Medicare for All: How to Get There
excerpts from a speech by Dr. Paul Song
We know what to expect from Republicans when they vote against the things we stand for, but frankly we have a problem in congress and here in CA, where each year more progressive legislation is held hostage by a group of corporate democrats who do the bidding of big oil, insurance companies, Big Pharma, and other powerful interests. That’s why we need to work hard to support progressives (Henry Stern, Nannette Barrigan, Eloise Reyes) and the work of Trent Lange and his group to expose and rid our democracy of dark money.
We’ve seen insurance rates skyrocket, big insurers drop out of the Affordable Care Act (ACA – “Obamacare”), and outrageous drug prices like that for an Epi-Pen come to the forefront. Why?
In the run up to the ACA, there were 3300 registered healthcare lobbyists for the 535 members of congress. Six lobbyists for every member of congress. They spent $1.2 million a day, more than what was spent on the entire Bush-Kerry election. And while the ACA did some good things, there was no insurance rate regulation or ability to prevent obscene drug prices.

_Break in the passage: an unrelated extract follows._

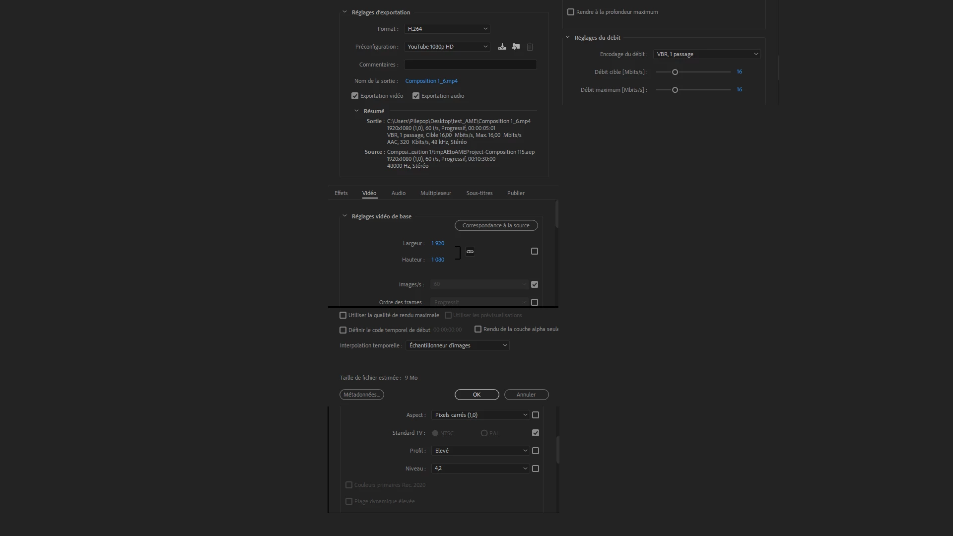Collapse the Réglages du débit chevron

567,37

As you know, the issue I care most deeply about is our broken immoral healthcare system. Back in ’66, Martin Luther King said “Of all forms of inequality, injustice in health care is the most shocking and inhumane.” As an oncologist I think this injustice is greater now than it was then.
In 1991, then-Surgeon General C. Everett Koop asked me and my fellow medical school classmates to recite the Hippocratic oath. The part I remember is “I will follow that system of regimen which, according to my ability and judgment, I consider for the benefit of my patients, and abstain from whatever is deleterious and mischievous.” Sadly, in the past 25 years, I have seen and practiced in a system which is too deleterious and mischievous.
Lisa and I recently welcomed our second baby girl into this world and our nurse shared that she’d been retired but had to go back to work after her husband passed away from his battle with lymphoma, because his illness exhausted their savings and left her in debt.
It would be easy for me as a specialist to enjoy my pay check and protect the status quo, but I cannot. I’ve seen too many of my patients go bankrupt due to their bouts with cancer and most were insured. Sadly, we have a system where nearly 1.2 million people WITH insurance go bankrupt each year due to a major illness and over 15 million deplete their savings to cover their medical bills; – a system where 40,000 die each year in the US simply because they are uninsured; – a system that doesn’t cover our undocumented brothers and sisters and where 70% of all our uninsured in CA are from communities of color.
We have a for-profit insurance industry that’s raised premiums 160+% in the past 8 years while wages remained stagnant, all the while maintaining a system that makes money by denying care. And while the number of UNinsured has decreased due to the ACA, the number of UNDERinsured, those with insurance who can’t afford their medical bills and/or delay seeking care because they can’t afford co-pays and deductibles, has increased.
That’s why I continue to fight for a better healthcare system.
A system that does not continuously put profits before patients; – that covers everyone including our undocumented brothers and sisters; – where no one ever goes bankrupt just for getting sick; – a Medicare-for-all system.
Until we get there, I fight for insurance rate regulation and to expand Medicaid coverage for the undocumented. I’ll fight alongside President Hillary Clinton for a robust public option. Collectively we continue to fight for a more fair and just society. Many of us have become a bit. We sometimes feel the system is rigged and corporations are in control. I’d encourage us to never give up and remember MLK’s words:
“Human progress is neither automatic nor inevitable… Every step toward justice requires sacrifice, suffering, and struggle; the tireless exertions and passionate concern of dedicated individuals.”